During the height of the energy crisis in 2022, reduced Russian gas supplies had led to skyrocketing prices, exacerbating inflation and putting pressure on EU economies.
However, European countries have since made strides in reducing their dependence on Russian energy by diversifying their sources. Key buyers of Russian gas, including Slovakia and Austria, have secured alternative supplies, while Hungary will continue to receive Russian gas through the TurkStream pipeline, which runs under the Black Sea.
Meanwhile, the breakaway pro-Russian region of Transdniestria in Moldova, which also relied on Russian gas transiting through Ukraine, faced energy shortages. Local authorities in Transdniestria shut off heating and hot water for households, urging residents to stay warm by using blankets and electric heaters.
Ukrainian President Volodymyr Zelensky described the halt of Russian gas transit as a major setback for Moscow and a “historic moment” for Ukraine.

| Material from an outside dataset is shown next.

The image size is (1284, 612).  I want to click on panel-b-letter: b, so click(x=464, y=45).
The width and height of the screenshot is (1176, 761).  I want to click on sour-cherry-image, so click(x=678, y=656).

He urged the U.S. to increase gas supplies to Europe in order to speed up the continent’s energy independence from Russia.
In a post on the Telegram messaging app, Zelensky highlighted the importance of supporting Moldova during this “energy transformation” period.
The European Commission had already braced for the gas disruption, with a spokesperson reassuring that the EU’s gas infrastructure had been reinforced.
A spokesperson stated that Europe’s gas infrastructure is capable of handling non-Russian gas. Since 2022, it has been strengthened with substantial new LNG import capacities.
The cessation of gas flows represents a blow to Russia, which had once controlled about 35% of the European gas market. Since the war in Ukraine began, the EU has increasingly relied on Norway for piped gas and has ramped up LNG imports from Qatar and the United States.
Ukraine’s refusal to extend the deal means it will lose up to $1 billion annually in transit fees, though it plans to offset the loss by raising gas transmission tariffs for domestic consumers. At the same time, Gazprom faces losses of around $5 billion due to reduced gas exports.
The reduction in Russian gas flowing through Ukraine has been notable. In 2023, only 15 billion cubic meters (bcm) of Russian gas were shipped via Ukraine, down from 65 bcm in 2020, when the last five-year contract was still in effect.
The once-prominent Nord Stream pipeline, which traversed the Baltic Sea to Germany, was damaged in 2022, and the Yamal-Europe pipeline, which ran through Belarus, has also been shut down.
Slovakia, which was one of the last EU countries still receiving Russian gas through Ukraine, has adapted by sourcing gas from Germany and Hungary, though it faces higher transit costs. Austria also saw a sharp decline in Russian gas deliveries, from 200 gigawatt hours (GWh) per day in recent weeks to just 7 GWh per day starting on January 1.
As the EU works to eliminate its reliance on Russian gas, the geopolitical and economic consequences of this transition will continue to unfold. The move away from Russian energy is seen as a long-term strategy to secure Europe’s energy future and reduce vulnerability to Moscow’s influence.